◆ **Try it**: Transcribe each line below word for word.
(Beginning of Data to use)
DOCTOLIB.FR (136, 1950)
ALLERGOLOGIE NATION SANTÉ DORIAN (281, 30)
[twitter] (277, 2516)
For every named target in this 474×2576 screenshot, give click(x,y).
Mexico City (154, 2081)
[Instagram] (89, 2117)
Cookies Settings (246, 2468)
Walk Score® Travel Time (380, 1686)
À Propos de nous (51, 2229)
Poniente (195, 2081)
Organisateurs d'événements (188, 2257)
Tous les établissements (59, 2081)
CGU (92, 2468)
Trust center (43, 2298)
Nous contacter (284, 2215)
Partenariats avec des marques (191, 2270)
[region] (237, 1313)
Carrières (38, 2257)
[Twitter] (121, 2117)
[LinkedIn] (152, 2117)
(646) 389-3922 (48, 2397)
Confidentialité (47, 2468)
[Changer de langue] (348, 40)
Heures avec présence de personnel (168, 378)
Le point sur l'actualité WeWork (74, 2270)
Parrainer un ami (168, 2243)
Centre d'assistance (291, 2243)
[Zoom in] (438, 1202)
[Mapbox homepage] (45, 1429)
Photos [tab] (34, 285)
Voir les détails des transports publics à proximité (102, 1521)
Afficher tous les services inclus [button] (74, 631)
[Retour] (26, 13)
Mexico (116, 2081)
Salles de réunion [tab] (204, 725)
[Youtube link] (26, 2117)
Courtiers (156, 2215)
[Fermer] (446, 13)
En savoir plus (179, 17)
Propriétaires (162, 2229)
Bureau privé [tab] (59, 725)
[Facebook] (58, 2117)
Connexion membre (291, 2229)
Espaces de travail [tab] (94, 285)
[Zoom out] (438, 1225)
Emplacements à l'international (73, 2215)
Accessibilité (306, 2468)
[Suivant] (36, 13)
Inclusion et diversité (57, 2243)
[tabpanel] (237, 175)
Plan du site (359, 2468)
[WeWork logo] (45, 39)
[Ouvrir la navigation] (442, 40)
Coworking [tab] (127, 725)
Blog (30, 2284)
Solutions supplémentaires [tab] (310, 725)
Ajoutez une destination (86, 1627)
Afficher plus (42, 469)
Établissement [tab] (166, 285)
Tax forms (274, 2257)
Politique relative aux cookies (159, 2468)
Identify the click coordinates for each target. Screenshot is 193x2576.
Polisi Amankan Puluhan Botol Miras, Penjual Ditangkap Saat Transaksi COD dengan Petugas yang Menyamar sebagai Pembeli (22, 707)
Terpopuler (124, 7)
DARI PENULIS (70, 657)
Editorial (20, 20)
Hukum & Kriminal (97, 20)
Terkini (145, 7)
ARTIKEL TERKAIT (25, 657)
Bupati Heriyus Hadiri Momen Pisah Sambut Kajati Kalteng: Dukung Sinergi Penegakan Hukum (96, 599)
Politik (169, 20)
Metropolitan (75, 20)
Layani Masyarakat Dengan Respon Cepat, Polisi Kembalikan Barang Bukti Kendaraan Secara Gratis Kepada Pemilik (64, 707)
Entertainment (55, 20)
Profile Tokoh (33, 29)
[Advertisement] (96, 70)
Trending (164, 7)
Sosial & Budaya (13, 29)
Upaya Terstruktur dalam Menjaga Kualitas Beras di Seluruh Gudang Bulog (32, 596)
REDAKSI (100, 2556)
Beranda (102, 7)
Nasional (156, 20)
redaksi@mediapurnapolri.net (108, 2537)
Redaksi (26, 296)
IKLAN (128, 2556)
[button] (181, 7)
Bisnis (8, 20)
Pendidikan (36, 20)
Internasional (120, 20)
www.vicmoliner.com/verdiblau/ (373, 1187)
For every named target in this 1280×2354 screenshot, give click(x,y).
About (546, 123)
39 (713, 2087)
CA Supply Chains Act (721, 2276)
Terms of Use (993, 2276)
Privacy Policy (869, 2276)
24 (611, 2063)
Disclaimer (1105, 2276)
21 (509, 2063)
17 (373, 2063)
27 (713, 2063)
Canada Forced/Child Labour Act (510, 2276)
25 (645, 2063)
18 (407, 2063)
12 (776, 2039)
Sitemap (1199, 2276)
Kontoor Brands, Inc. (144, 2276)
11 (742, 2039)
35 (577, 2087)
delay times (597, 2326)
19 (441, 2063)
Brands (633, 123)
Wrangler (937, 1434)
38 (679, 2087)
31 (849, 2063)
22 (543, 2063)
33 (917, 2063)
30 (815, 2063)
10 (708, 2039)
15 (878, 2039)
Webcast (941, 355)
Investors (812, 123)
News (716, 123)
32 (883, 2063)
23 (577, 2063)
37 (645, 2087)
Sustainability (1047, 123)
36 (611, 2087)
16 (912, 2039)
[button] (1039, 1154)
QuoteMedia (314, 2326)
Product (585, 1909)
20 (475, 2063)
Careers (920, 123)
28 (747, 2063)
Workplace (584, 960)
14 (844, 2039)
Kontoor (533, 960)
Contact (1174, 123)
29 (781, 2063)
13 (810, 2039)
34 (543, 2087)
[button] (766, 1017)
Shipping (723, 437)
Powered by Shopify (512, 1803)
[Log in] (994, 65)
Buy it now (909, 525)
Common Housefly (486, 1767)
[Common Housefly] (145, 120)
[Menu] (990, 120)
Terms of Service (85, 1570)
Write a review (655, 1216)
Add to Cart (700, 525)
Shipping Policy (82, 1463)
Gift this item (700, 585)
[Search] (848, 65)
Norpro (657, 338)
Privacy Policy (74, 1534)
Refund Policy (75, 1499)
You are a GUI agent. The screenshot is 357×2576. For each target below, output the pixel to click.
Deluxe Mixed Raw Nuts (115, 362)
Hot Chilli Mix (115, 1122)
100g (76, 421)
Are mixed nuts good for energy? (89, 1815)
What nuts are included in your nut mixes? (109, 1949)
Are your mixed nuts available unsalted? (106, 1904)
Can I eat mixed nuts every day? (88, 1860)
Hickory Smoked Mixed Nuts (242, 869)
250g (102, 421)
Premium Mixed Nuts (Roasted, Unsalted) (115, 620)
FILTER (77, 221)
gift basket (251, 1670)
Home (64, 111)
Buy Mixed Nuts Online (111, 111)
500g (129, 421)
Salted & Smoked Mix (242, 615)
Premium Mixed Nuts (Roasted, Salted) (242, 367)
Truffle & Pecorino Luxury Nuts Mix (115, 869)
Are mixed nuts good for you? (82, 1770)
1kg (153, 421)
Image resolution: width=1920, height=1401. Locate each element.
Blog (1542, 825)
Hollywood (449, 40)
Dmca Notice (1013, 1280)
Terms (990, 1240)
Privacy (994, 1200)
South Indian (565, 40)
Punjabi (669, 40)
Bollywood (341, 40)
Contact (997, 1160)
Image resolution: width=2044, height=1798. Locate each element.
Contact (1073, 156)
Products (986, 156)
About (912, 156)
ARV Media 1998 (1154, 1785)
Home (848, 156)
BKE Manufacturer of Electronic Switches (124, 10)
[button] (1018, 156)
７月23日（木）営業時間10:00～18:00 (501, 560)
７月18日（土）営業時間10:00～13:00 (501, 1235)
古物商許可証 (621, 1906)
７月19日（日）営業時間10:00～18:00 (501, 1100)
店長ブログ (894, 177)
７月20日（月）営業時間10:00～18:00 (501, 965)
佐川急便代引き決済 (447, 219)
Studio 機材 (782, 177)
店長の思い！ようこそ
(End of Data to use)
◆ **Solution for this problem**:
DOCTOLIB.FR (136, 1950)
ALLERGOLOGIE NATION SANTÉ DORIAN (281, 30)
[twitter] (277, 2516)
For every named target in this 474×2576 screenshot, give click(x,y).
Mexico City (154, 2081)
[Instagram] (89, 2117)
Cookies Settings (246, 2468)
Walk Score® Travel Time (380, 1686)
À Propos de nous (51, 2229)
Poniente (195, 2081)
Organisateurs d'événements (188, 2257)
Tous les établissements (59, 2081)
CGU (92, 2468)
Trust center (43, 2298)
Nous contacter (284, 2215)
Partenariats avec des marques (191, 2270)
[region] (237, 1313)
Carrières (38, 2257)
[Twitter] (121, 2117)
[LinkedIn] (152, 2117)
(646) 389-3922 (48, 2397)
Confidentialité (47, 2468)
[Changer de langue] (348, 40)
Heures avec présence de personnel (168, 378)
Le point sur l'actualité WeWork (74, 2270)
Parrainer un ami (168, 2243)
Centre d'assistance (291, 2243)
[Zoom in] (438, 1202)
[Mapbox homepage] (45, 1429)
Photos [tab] (34, 285)
Voir les détails des transports publics à proximité (102, 1521)
Afficher tous les services inclus [button] (74, 631)
[Retour] (26, 13)
Mexico (116, 2081)
Salles de réunion [tab] (204, 725)
[Youtube link] (26, 2117)
Courtiers (156, 2215)
[Fermer] (446, 13)
En savoir plus (179, 17)
Propriétaires (162, 2229)
Bureau privé [tab] (59, 725)
[Facebook] (58, 2117)
Connexion membre (291, 2229)
Espaces de travail [tab] (94, 285)
[Zoom out] (438, 1225)
Emplacements à l'international (73, 2215)
Accessibilité (306, 2468)
[Suivant] (36, 13)
Inclusion et diversité (57, 2243)
[tabpanel] (237, 175)
Plan du site (359, 2468)
[WeWork logo] (45, 39)
[Ouvrir la navigation] (442, 40)
Coworking [tab] (127, 725)
Blog (30, 2284)
Solutions supplémentaires [tab] (310, 725)
Ajoutez une destination (86, 1627)
Afficher plus (42, 469)
Établissement [tab] (166, 285)
Tax forms (274, 2257)
Politique relative aux cookies (159, 2468)
Identify the click coordinates for each target. Screenshot is 193x2576.
Polisi Amankan Puluhan Botol Miras, Penjual Ditangkap Saat Transaksi COD dengan Petugas yang Menyamar sebagai Pembeli (22, 707)
Terpopuler (124, 7)
DARI PENULIS (70, 657)
Editorial (20, 20)
Hukum & Kriminal (97, 20)
Terkini (145, 7)
ARTIKEL TERKAIT (25, 657)
Bupati Heriyus Hadiri Momen Pisah Sambut Kajati Kalteng: Dukung Sinergi Penegakan Hukum (96, 599)
Politik (169, 20)
Metropolitan (75, 20)
Layani Masyarakat Dengan Respon Cepat, Polisi Kembalikan Barang Bukti Kendaraan Secara Gratis Kepada Pemilik (64, 707)
Entertainment (55, 20)
Profile Tokoh (33, 29)
[Advertisement] (96, 70)
Trending (164, 7)
Sosial & Budaya (13, 29)
Upaya Terstruktur dalam Menjaga Kualitas Beras di Seluruh Gudang Bulog (32, 596)
REDAKSI (100, 2556)
Beranda (102, 7)
Nasional (156, 20)
redaksi@mediapurnapolri.net (108, 2537)
Redaksi (26, 296)
IKLAN (128, 2556)
[button] (181, 7)
Bisnis (8, 20)
Pendidikan (36, 20)
Internasional (120, 20)
www.vicmoliner.com/verdiblau/ (373, 1187)
For every named target in this 1280×2354 screenshot, give click(x,y).
About (546, 123)
39 (713, 2087)
CA Supply Chains Act (721, 2276)
Terms of Use (993, 2276)
Privacy Policy (869, 2276)
24 (611, 2063)
Disclaimer (1105, 2276)
21 (509, 2063)
17 (373, 2063)
27 (713, 2063)
Canada Forced/Child Labour Act (510, 2276)
25 (645, 2063)
18 (407, 2063)
12 (776, 2039)
Sitemap (1199, 2276)
Kontoor Brands, Inc. (144, 2276)
11 (742, 2039)
35 (577, 2087)
delay times (597, 2326)
19 (441, 2063)
Brands (633, 123)
Wrangler (937, 1434)
38 (679, 2087)
31 (849, 2063)
22 (543, 2063)
33 (917, 2063)
30 (815, 2063)
10 (708, 2039)
15 (878, 2039)
Webcast (941, 355)
Investors (812, 123)
News (716, 123)
32 (883, 2063)
23 (577, 2063)
37 (645, 2087)
Sustainability (1047, 123)
36 (611, 2087)
16 (912, 2039)
[button] (1039, 1154)
QuoteMedia (314, 2326)
Product (585, 1909)
20 (475, 2063)
Careers (920, 123)
28 (747, 2063)
Workplace (584, 960)
14 (844, 2039)
Kontoor (533, 960)
Contact (1174, 123)
29 (781, 2063)
13 (810, 2039)
34 (543, 2087)
[button] (766, 1017)
Shipping (723, 437)
Powered by Shopify (512, 1803)
[Log in] (994, 65)
Buy it now (909, 525)
Common Housefly (486, 1767)
[Common Housefly] (145, 120)
[Menu] (990, 120)
Terms of Service (85, 1570)
Write a review (655, 1216)
Add to Cart (700, 525)
Shipping Policy (82, 1463)
Gift this item (700, 585)
[Search] (848, 65)
Norpro (657, 338)
Privacy Policy (74, 1534)
Refund Policy (75, 1499)
You are a GUI agent. The screenshot is 357×2576. For each target below, output the pixel to click.
Deluxe Mixed Raw Nuts (115, 362)
Hot Chilli Mix (115, 1122)
100g (76, 421)
Are mixed nuts good for energy? (89, 1815)
What nuts are included in your nut mixes? (109, 1949)
Are your mixed nuts available unsalted? (106, 1904)
Can I eat mixed nuts every day? (88, 1860)
Hickory Smoked Mixed Nuts (242, 869)
250g (102, 421)
Premium Mixed Nuts (Roasted, Unsalted) (115, 620)
FILTER (77, 221)
gift basket (251, 1670)
Home (64, 111)
Buy Mixed Nuts Online (111, 111)
500g (129, 421)
Salted & Smoked Mix (242, 615)
Premium Mixed Nuts (Roasted, Salted) (242, 367)
Truffle & Pecorino Luxury Nuts Mix (115, 869)
Are mixed nuts good for you? (82, 1770)
1kg (153, 421)
Image resolution: width=1920, height=1401. Locate each element.
Blog (1542, 825)
Hollywood (449, 40)
Dmca Notice (1013, 1280)
Terms (990, 1240)
Privacy (994, 1200)
South Indian (565, 40)
Punjabi (669, 40)
Bollywood (341, 40)
Contact (997, 1160)
Image resolution: width=2044, height=1798. Locate each element.
Contact (1073, 156)
Products (986, 156)
About (912, 156)
ARV Media 1998 (1154, 1785)
Home (848, 156)
BKE Manufacturer of Electronic Switches (124, 10)
[button] (1018, 156)
７月23日（木）営業時間10:00～18:00 (501, 560)
７月18日（土）営業時間10:00～13:00 (501, 1235)
古物商許可証 (621, 1906)
７月19日（日）営業時間10:00～18:00 (501, 1100)
店長ブログ (894, 177)
７月20日（月）営業時間10:00～18:00 (501, 965)
佐川急便代引き決済 (447, 219)
Studio 機材 (782, 177)
店長の思い！ようこそ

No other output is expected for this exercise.